= Francis Bland Tucker =

Francis Bland Tucker (January 6, 1895 – January 1, 1984) was an American Bible scholar, priest and hymn writer.

==Early and family life==
Born in Norfolk, Virginia in 1895, Bland Tucker was the youngest of 13 children. His father, the Rev. Beverley Dandridge Tucker, had become rector of historic St. Paul's Church and soon helped establish Colonial Williamsburg, including the St. George Tucker House, named for an ancestor. St. George Tucker (1752–1827) had been a distinguished lawyer, legal scholar, state and federal judge during and after the American Revolutionary War. In fact, both sides of Tucker's family were among the First Families of Virginia. His mother, Anna Maria Washington, was a collateral descendant of the first U.S. president, and one of the last children born at Mount Vernon before it became a museum. Several family members also became priests and missionaries. His eldest brother Henry St. George Tucker (1874–1959) became 19th Presiding Bishop of the Episcopal Church. Beverley Dandridge Tucker Jr. (1882-1969) became bishop of the Episcopal Diocese of Ohio in 1932 (and retired in 1952).

F. Bland Tucker attended the University of Virginia and graduated from that institution and the Virginia Theological Seminary. He married Mary (Polly) Goldsborough Laird (1890-1972), daughter of the Rev. Henry Laird of Brookville, Maryland.

==Ministry==
Upon being ordained, the Rev. Bland Tucker served at St. John's Church in Georgetown (Washington, District of Columbia).

Beginning in 1945, he served for 22 years as Rector of Christ Church in Savannah, Georgia, then was named "rector emeritus" and told he could live in the rectory for the rest of his life. A few months after his arrival at Christ Church, Tucker received an offer to become bishop of North Carolina. Although two of his brothers were bishops, he declined, preferring to become a simple parish priest. In 1953, the Forward Movement published More than Conquerors, a collection of Tucker's letters to his congregation, including about his seemingly miraculous recovery from lung cancer while awaiting surgery at Emory University in Atlanta, Georgia.

During the Civil Rights controversies relatively early in his Savannah ministry, Tucker refused to condone the practice of white churches excluding people at services for fear of "kneel-ins." Instead, he retorted, "I would not presume to speculate as to why my own parishioners come to church, much less someone I do not know," so Christ Church's doors remained open to any who wished to enter, during his official ministry that ended in 1967, and to the present day.

Although Tucker quipped that he preferred the 1892 version of the Book of Common Prayer, which he learned in his youth, and was well aware of the controversies that accompanied adoption of the 1928 version, he became a theological advisor to the commission that produced the 1979 Book of Common Prayer.

Bland Tucker also served on the two commissions, forty-two years apart, that revised hymnals of the Episcopal Church, and in his later years wrote hymns and translated others from Greek.
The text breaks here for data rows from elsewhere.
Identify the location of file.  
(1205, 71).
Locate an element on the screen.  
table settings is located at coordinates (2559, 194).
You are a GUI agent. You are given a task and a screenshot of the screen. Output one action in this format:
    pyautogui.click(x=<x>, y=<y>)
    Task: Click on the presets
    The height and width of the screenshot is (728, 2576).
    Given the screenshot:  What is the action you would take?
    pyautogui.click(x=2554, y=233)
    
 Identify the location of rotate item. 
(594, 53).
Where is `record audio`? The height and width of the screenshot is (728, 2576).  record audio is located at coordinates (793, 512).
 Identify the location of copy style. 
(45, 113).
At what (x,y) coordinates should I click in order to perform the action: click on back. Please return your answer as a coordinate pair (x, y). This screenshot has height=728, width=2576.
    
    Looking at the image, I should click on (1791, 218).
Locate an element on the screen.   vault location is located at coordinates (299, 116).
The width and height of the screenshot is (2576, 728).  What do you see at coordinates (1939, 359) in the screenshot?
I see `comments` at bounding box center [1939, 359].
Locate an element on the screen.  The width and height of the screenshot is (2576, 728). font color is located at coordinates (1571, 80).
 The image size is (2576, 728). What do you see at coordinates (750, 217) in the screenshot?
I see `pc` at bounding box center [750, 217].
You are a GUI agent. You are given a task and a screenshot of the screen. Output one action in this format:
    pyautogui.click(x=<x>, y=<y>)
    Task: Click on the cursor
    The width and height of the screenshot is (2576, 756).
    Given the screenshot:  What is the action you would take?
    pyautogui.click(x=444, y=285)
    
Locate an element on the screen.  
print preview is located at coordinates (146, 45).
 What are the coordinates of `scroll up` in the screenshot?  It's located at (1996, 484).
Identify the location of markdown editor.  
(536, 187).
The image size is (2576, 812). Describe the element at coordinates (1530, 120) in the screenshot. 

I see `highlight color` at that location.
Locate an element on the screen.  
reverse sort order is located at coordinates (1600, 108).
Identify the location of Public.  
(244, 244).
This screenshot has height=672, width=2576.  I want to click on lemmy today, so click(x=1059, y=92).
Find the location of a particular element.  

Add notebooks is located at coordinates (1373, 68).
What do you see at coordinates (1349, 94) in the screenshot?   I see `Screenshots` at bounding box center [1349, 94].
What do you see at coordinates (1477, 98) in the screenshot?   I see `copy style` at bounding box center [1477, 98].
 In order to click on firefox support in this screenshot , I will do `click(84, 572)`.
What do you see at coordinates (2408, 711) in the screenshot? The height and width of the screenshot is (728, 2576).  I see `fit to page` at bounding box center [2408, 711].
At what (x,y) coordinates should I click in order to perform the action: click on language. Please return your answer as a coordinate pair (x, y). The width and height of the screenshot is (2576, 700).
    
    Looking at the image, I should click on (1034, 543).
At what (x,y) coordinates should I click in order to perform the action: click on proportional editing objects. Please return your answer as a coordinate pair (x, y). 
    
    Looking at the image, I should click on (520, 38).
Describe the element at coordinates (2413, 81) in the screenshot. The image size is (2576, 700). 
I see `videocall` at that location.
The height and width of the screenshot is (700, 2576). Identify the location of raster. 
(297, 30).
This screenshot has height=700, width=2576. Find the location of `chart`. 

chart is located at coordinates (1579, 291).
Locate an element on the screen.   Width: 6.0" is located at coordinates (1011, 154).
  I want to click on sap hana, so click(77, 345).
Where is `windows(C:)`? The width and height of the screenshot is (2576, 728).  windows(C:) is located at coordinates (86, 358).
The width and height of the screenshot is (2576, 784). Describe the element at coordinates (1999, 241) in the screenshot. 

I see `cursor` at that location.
The 1982 Episcopal Convention overwhelmingly approved the revised Hymnal which includes 17 of Tucker's contributions. Among these are the texts, Oh, Gracious Light (Hymns 25–26), Father, We Thank Thee Who Hast Planted (Hymns 302–303), and his original text, Our Father, by Whose Name (Hymn 587). Only John Mason Neale is credited with more items in the 1982 Hymnal.

==Death and legacy==
F. Bland Tucker died on New Year's Day, 1984. Bishop Reeves conducted the funeral (which featured many hymns that Tucker had composed) and noted his friend's passing as the "end of an era." Tucker was buried at Savannah's historic Bonaventure Cemetery beside his beloved wife, whom he had survived for a dozen years. In 1999, the Rt. Rev. Henry I. Louttit, who had become the Bishop of Georgia, placed Tucker on a list of local saints remembered in the diocese.